1. La demanderesse devra consigner 8 900 $ à la Cour en cautionnement pour dépens des défendeurs au plus tard le 14 février 2020.

2. La demanderesse devra, dans les sept (7) jours suivant le versement des 8 900 $ à la Cour, produire un rapport d’étape au juge chargé de la gestion de l’instance et à l’avocat des défendeurs confirmant que la somme de 8 900 $ a été versée à la Cour conformément au paragraphe 1 de la présente ordonnance.

3. La demanderesse devra payer le solde impayé des dépens de 1 200 $ aux défendeurs au plus tard le 14 février 2020.

4. Si la demanderesse ne se conforme pas aux conditions de la présente ordonnance, les défendeurs sont autorisés à demander de manière informelle le rejet de l’action sans autre avis à la demanderesse.

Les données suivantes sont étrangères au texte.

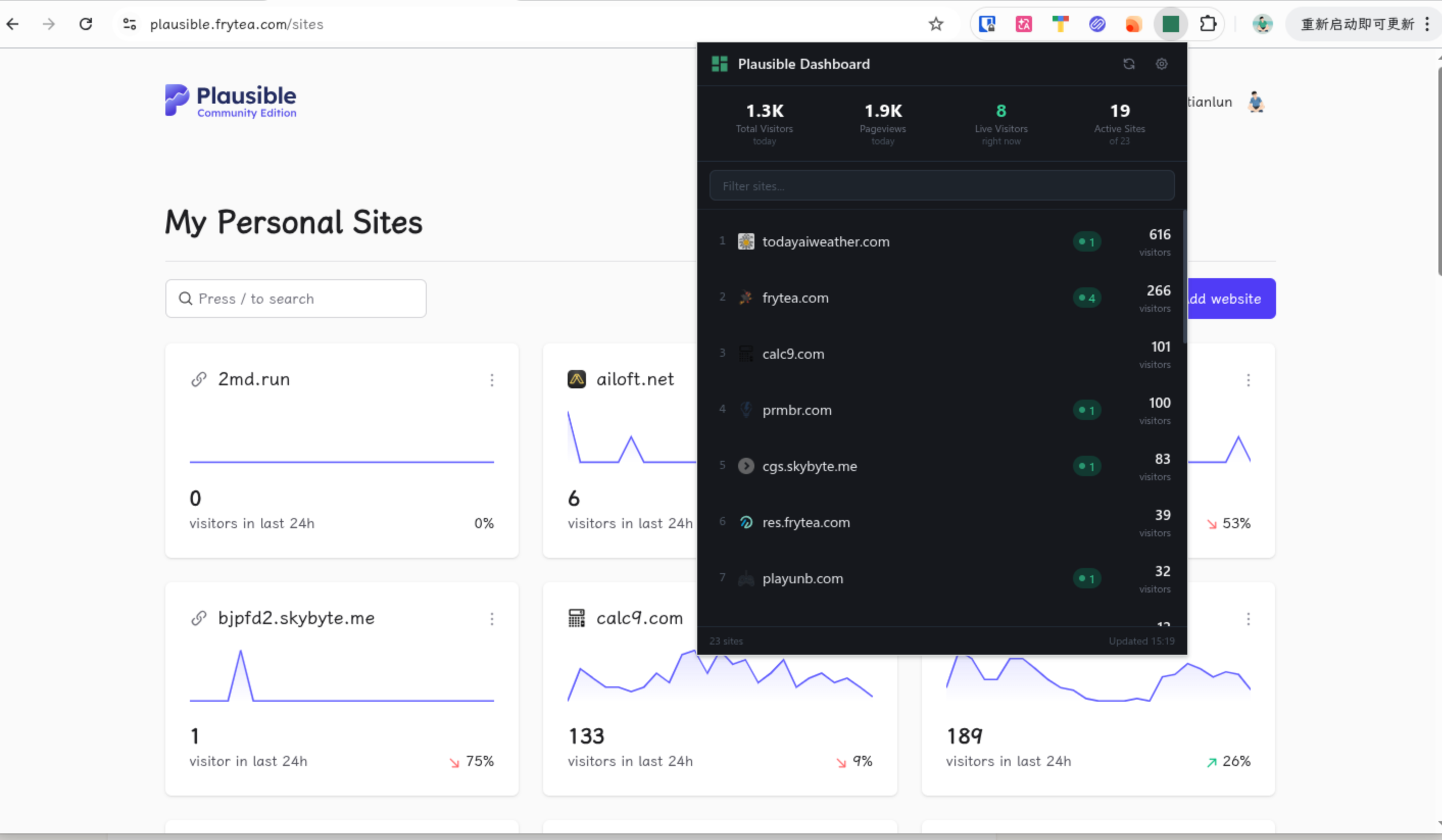This screenshot has height=840, width=1442.
Task: Select todayaiweather.com in the popup list
Action: coord(825,241)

[10] Le délai que l’appelante dit avoir dépassé semble être celui du paiement du cautionnement pour dépens et des dépens préalablement adjugés, qui était fixé au 14 février 2020 au plus tard. Par conséquent, l’appelante (qui était la demanderesse dans l’affaire devant la Cour fédérale) n’a pas respecté l’ordonnance rendue en décembre par la Cour fédérale. De plus, le contenu même de cette ordonnance avisait l’appelante que, si elle ne se conformait pas à l’ordonnance, les défendeurs (maintenant les intimés dans le présent appel) seraient autorisés à demander le rejet de son action de manière informelle sans autre avis. La situation ne se compare pas au fait que les intimés ont omis de signifier un avis de comparution à l’appelante en l’espèce.

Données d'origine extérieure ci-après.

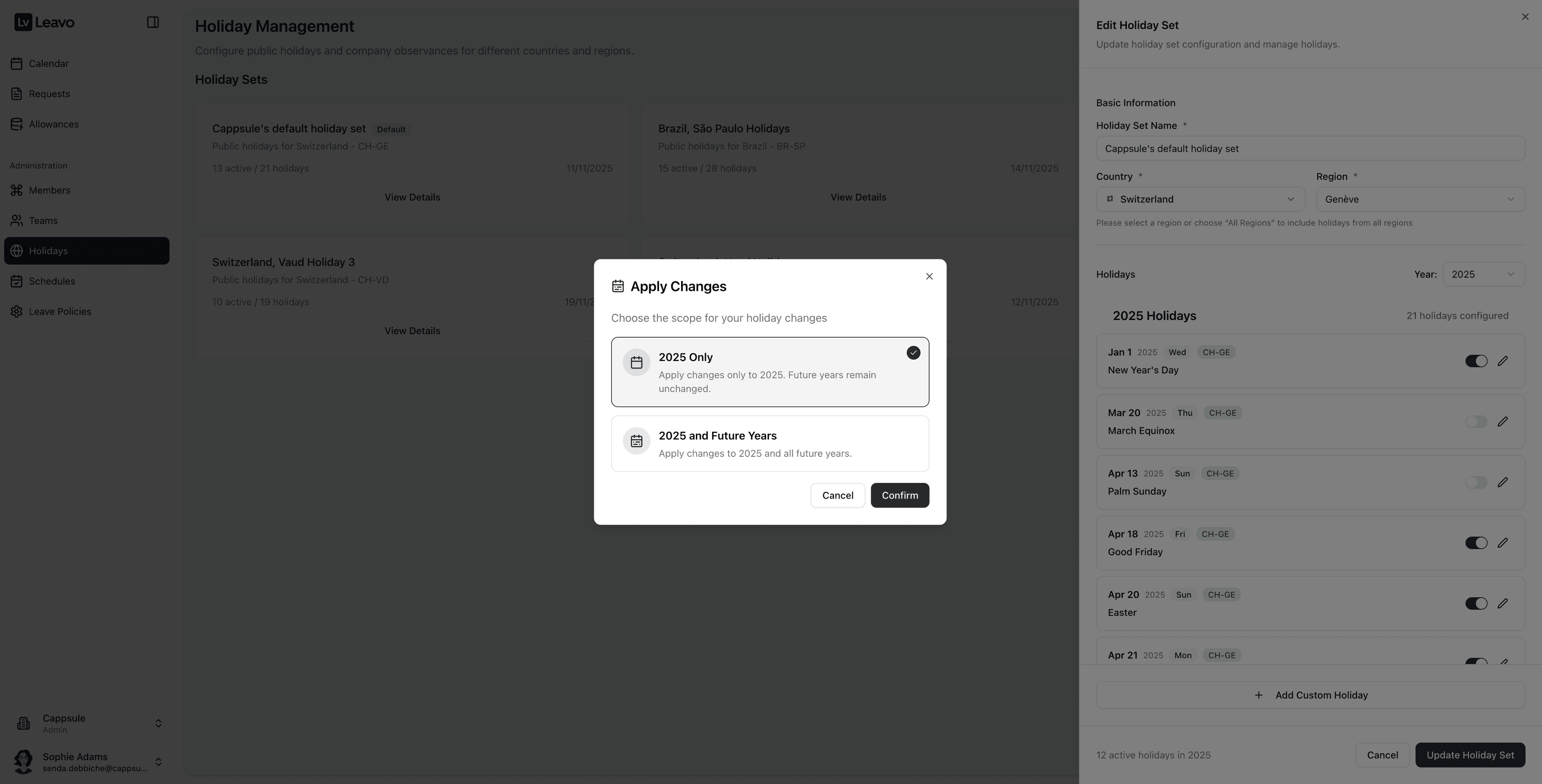Open the Region Genève dropdown
1542x784 pixels.
(x=1420, y=199)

[11] L’avis de comparution est une question de procédure à laquelle les intimés ont remédié en envoyant ultérieurement une copie de cet avis à l’appelante. L’article 145 des Règles confère également à la Cour le pouvoir discrétionnaire d’ordonner que des documents soient signifiés même si l’avis de comparution n’a pas été correctement signifié ou déposé. D’autre part, le paiement des dépens conformément à l’ordonnance rendue en décembre par la Cour fédérale représente le droit substantiel de recevoir une somme d’argent, et cette ordonnance indiquait clairement que tout manquement à ses modalités aurait pour effet de donner aux intimés le droit de demander le rejet de l’action de l’appelante.

[12] Je ne crois pas non plus que les requêtes et la correspondance qui ont été la conséquence de l’omission des intimés de signifier l’avis de comparution avant de le déposer aient causé un préjudice tel qu’il fasse perdre aux intimés le droit de se faire signifier d’autres documents.

[13] L’article 3 des Règles énonce les principes généraux qui doivent guider l’interprétation et l’application des Règles :

3 Les présentes règles sont interprétées et appliquées de façon à permettre d’apporter une solution au litige qui soit juste et la plus expéditive et économique possible.

3 These Rules shall be interpreted and applied so as to secure the just, most expeditious and least expensive determination of every proceeding on its merits.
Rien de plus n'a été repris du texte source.